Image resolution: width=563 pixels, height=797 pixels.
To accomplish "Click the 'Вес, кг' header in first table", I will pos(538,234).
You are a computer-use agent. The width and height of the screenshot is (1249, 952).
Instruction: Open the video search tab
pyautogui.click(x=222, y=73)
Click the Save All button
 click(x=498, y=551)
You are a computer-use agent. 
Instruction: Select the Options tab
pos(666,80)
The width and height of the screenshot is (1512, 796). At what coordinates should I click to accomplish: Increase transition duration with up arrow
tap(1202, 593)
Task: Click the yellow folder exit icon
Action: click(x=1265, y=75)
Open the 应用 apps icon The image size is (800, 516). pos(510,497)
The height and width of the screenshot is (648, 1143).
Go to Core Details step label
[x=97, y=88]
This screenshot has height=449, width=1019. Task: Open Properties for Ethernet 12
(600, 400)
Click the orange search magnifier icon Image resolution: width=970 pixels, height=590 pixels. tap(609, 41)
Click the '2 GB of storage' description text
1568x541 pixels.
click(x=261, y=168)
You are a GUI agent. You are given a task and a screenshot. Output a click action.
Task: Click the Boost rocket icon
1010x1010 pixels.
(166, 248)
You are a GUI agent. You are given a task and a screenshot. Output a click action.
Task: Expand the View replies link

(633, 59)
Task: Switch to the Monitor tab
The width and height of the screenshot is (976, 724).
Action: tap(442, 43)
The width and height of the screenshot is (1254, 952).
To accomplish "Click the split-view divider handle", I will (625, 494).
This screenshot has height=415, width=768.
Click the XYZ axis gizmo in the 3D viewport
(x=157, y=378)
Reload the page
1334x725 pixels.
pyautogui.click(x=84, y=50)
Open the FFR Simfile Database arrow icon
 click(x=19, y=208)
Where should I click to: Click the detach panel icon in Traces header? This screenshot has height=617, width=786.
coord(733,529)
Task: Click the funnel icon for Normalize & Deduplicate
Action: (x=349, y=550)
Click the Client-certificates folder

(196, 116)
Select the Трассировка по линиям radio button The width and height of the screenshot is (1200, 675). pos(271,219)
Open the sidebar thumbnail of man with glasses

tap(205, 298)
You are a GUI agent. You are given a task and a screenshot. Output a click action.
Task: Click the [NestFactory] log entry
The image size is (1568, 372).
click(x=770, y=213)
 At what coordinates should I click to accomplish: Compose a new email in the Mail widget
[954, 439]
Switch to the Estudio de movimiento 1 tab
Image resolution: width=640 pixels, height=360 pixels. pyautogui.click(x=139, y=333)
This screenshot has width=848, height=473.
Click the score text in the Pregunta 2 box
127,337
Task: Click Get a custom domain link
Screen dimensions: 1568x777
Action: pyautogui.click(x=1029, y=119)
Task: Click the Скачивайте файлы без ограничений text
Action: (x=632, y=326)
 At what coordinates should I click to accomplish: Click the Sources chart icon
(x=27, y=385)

# # # # # # #

ABOUT THIS EXERCISE:
Look above for the line containing "Instruction: Select the Options tab". Output from there through the line containing "Open the 应用", exactly and inclusively.

EXERCISE OUTPUT:
Instruction: Select the Options tab
pos(666,80)
The width and height of the screenshot is (1512, 796). At what coordinates should I click to accomplish: Increase transition duration with up arrow
tap(1202, 593)
Task: Click the yellow folder exit icon
Action: click(x=1265, y=75)
Open the 应用 apps icon The image size is (800, 516). pos(510,497)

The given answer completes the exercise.